Desperdício de alimentos e as crises ambientais, por Henrique Cortez

[EcoDebate] O tema parece estranho porque estamos mais acostumados a criticar o desperdício de alimentos diante da fome de 850 milhões de pessoas. O desperdício, diante da fome de tantos, é realmente inaceitável, mas também possui outras implicações, nem sempre tão visíveis.

A relação entre o desperdício de alimentos e as mudanças globais foi proposta pelo jornal inglês The Independent, na sua edição de 02/11/2007, ao falar do colossal desperdício no Reino Unido.

A matéria cita informações do ministério do meio ambiente, de que, anualmente, são desperdiçadas 6,7 milhões de toneladas de alimentos, ao custo de 200 a 400 libras por família, o que equivale a um terço de todo o alimento consumido no Reino Unido. Considerados todos os custos (transportes, embalagem, manuseio, refrigeração, descarte, etc) o desperdício custa 8 bilhões de libras ao ano.

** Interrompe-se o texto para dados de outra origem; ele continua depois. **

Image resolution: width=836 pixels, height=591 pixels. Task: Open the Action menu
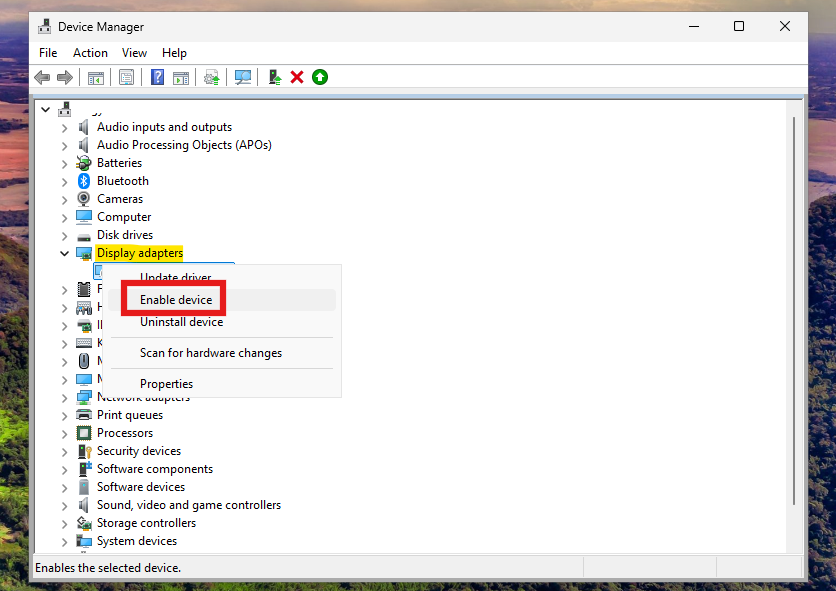point(90,52)
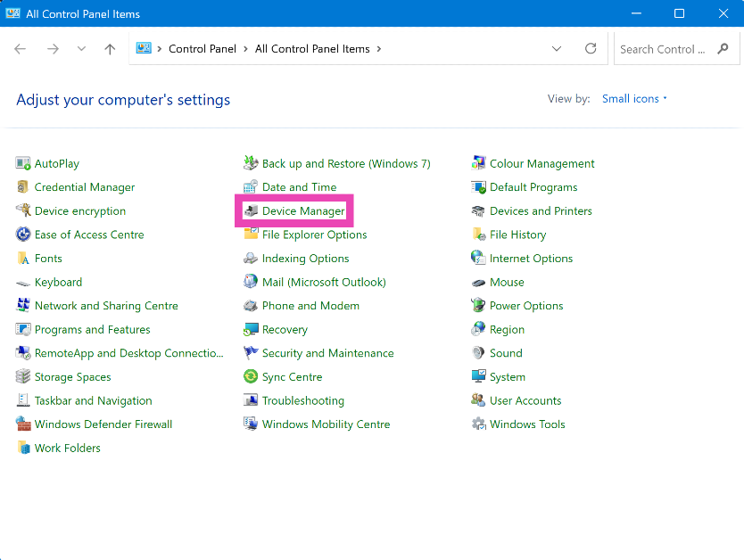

No caso brasileiro, as pesquisas indicam que também desperdiçamos 30% de todo o alimento consumido. O último dado confiável é do IBGE que, em 1999, informava que tínhamos desperdiçado 39 milhões de toneladas de alimentos. O IBGE calculava que seria o necessário para alimentar 19 milhões de brasileiros.

Este desperdício ocorre ao longo de toda a cadeia produtiva, da colheita/criação/abate, transporte, processamento, embalagem, armazenamento, distribuição até as nossas mesas. Nosso desperdício, de 1999 para cá, certamente aumentou e muito.

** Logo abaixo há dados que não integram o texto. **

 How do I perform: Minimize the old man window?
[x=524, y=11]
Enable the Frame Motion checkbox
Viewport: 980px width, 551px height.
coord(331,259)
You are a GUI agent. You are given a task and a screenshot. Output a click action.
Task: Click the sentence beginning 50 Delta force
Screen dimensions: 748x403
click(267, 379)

Já em 1999, o desperdício brasileiro em relação aos britânicos era muito maior em termos absolutos, mas, também era maior em termos relativos, porque nossa população é três vezes maior e desperdiça quase seis vezes mais que o Reino Unido.

Nem sei quantos bilhões de reais custa este desperdício, seguindo a lógica de cálculo usada pelo ministério do meio ambiente do Reino Unido. Qualquer que seja este valor absurdo, ele é inaceitável, tanto em termos sociais como econômicos e ambientais. Socialmente é injustificável jogar fora a comida que poderia alimentar mais de 20 milhões de brasileiros.

Bem, mas ambientais por que?

Em primeiro lugar, porque alimento é água. A compreensão do que seja água virtual, nos indica que um quilo de carne bovina “inclui” de 10 a 20 mil litros de água. Um quilo de arroz de mil a dois mil litros de água. Um mero e simples filé com fritas equivale a “comer”, pelo menos, dois mil litros de água.

Neste sentido, o desperdício de alimentos é um gigantesco desperdício de água e este é um dos mais sérios problemas sócio-ambientais do século XXI.

Em segundo lugar, é um potente emissor de metano. Qual é a emissão de metano pelos alimentos jogados nos aterros sanitários e lixões?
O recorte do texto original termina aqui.